Théodore Herzl est connu pour être le père du sionisme politique.
C’est à son initiative que se tint à Bâle, en Suisse en 1897 le premier Congés Sioniste Mondial, première étincelle d’un long processus qui, mènera à la création de l’état d’Israël un demi-siècle plus tard.
Mais un retour en arrière s’impose pour éclairer l’évolution des choses ayant précédé la tenue de ce congrès.
Théodore Herzl, était attaché aux thèses assimilationnistes à son jeune âge lorsqu’il fut journaliste à ses débuts au quotidien viennois Dieneue Freïe Presse (“ La nouvelle presse libre ”). C’est à Paris, au cours de sa couverture du procès Dreyfus pour le compte dudit quotidien, qu’il changea de cap pour devenir le principal stratège et idéologue du sionisme et ce à partir de décembre 1894.
Son livre Der Judenstaat, “ L’Etat des Juifs ” est publié en 1896. Il est devenu depuis la Bible du sionisme.
Entre 1894 et la tenue du premier Congés Sioniste Mondial en 1897, Herzl a entrepris plusieurs actions en direction des plus influents parmi les juifs italiens, français, allemands pour leur convaincre du bien fondé de son action en vue d’avoir leur soutien. Ce n’étaient que déceptions successives.
Pis, les Juifs traditionnels rejetaient le “ retour à la terre promise ”. Ils ont toujours considéré cet acte comme répréhensible, une apostasie même, du moment qu’il cache à peine la volonté humaine de forcer la main de Dieu. “ L’exil, comme le deuil, est un état provisoire, écrit David Banon, qui doit nécessairement prendre fin. C’est Dieu lui-même qui y mettra fin en vertu de son engagement initial lors de l’Alliance ”.
Même les Juifs réformateur ont exprimé leur refus et leur indignation du sionisme politique.
La crainte de Théodore Herzl de ce courant est telle qu’il a dû changer le lieu du premier Congrès sioniste, qui devait se réunir à Munich.
Le véritable tournant survient à la mi–mars 1896 lorsque Herzl a pu rencontrer le révérend William Hechler grace à un ami commun, Raphael Landan, journaliste juif, que Herzl a pu rallier à ses thèses.

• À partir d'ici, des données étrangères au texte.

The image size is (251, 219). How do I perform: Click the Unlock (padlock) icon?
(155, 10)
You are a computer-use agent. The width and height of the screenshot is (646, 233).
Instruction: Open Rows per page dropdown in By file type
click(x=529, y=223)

Le révérend William Hechler est chapelain de l’ambassade britannique à Vienne. Après avoir souhaité la bienvenue au « fils de Sion » comme il se plaisait à qualifier Herzl, il a étalé un plan de l’ancien temple de Jérusalem et une immense carte de la Palestine pour expliquer à son hôte le lieu où devait s’ériger le nouveau temple. De même il lui fait savoir d’emblée « que sa plus haute ambition était de devenir évèque de Jérusalem suffisamment à temps pour pouvoir accueillir le Sauveur à la porte de la cité ».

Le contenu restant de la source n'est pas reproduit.